▶ _Task description_
Repeat exactly the line that contains "You are a computer-use" and every line below it to the end of the material, omitting all others.

▶ _Records for this exercise_

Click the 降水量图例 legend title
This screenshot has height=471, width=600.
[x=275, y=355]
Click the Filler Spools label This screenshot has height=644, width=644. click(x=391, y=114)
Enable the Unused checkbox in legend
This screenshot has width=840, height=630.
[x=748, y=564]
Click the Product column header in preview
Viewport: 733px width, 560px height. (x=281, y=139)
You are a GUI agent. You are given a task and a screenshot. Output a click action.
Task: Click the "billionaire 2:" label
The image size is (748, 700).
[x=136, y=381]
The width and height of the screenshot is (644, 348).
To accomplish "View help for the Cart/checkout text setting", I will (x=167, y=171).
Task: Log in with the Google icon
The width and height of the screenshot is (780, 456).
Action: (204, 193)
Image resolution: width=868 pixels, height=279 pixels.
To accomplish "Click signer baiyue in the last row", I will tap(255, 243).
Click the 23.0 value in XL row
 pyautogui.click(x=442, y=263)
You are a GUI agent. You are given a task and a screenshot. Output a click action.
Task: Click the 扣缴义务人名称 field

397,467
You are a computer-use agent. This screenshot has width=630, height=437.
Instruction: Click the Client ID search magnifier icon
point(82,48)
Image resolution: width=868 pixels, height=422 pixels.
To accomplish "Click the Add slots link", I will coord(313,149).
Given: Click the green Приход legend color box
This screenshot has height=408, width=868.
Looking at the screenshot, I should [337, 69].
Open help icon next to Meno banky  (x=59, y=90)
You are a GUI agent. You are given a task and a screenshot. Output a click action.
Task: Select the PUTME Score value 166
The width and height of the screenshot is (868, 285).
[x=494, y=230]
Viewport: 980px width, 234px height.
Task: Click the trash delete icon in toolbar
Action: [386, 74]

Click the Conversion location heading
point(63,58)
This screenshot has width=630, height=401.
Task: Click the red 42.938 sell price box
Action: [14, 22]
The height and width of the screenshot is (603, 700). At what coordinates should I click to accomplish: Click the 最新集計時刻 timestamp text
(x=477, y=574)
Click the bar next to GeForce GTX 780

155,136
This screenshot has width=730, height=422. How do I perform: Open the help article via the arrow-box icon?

▶ _Finished task_
You are a computer-use agent. This screenshot has width=630, height=437.
Instruction: Click the Client ID search magnifier icon
point(82,48)
Image resolution: width=868 pixels, height=422 pixels.
To accomplish "Click the Add slots link", I will coord(313,149).
Given: Click the green Приход legend color box
This screenshot has height=408, width=868.
Looking at the screenshot, I should [337, 69].
Open help icon next to Meno banky  (x=59, y=90)
You are a GUI agent. You are given a task and a screenshot. Output a click action.
Task: Select the PUTME Score value 166
The width and height of the screenshot is (868, 285).
[x=494, y=230]
Viewport: 980px width, 234px height.
Task: Click the trash delete icon in toolbar
Action: [386, 74]

Click the Conversion location heading
point(63,58)
This screenshot has width=630, height=401.
Task: Click the red 42.938 sell price box
Action: [14, 22]
The height and width of the screenshot is (603, 700). At what coordinates should I click to accomplish: Click the 最新集計時刻 timestamp text
(x=477, y=574)
Click the bar next to GeForce GTX 780

155,136
This screenshot has width=730, height=422. How do I perform: Open the help article via the arrow-box icon?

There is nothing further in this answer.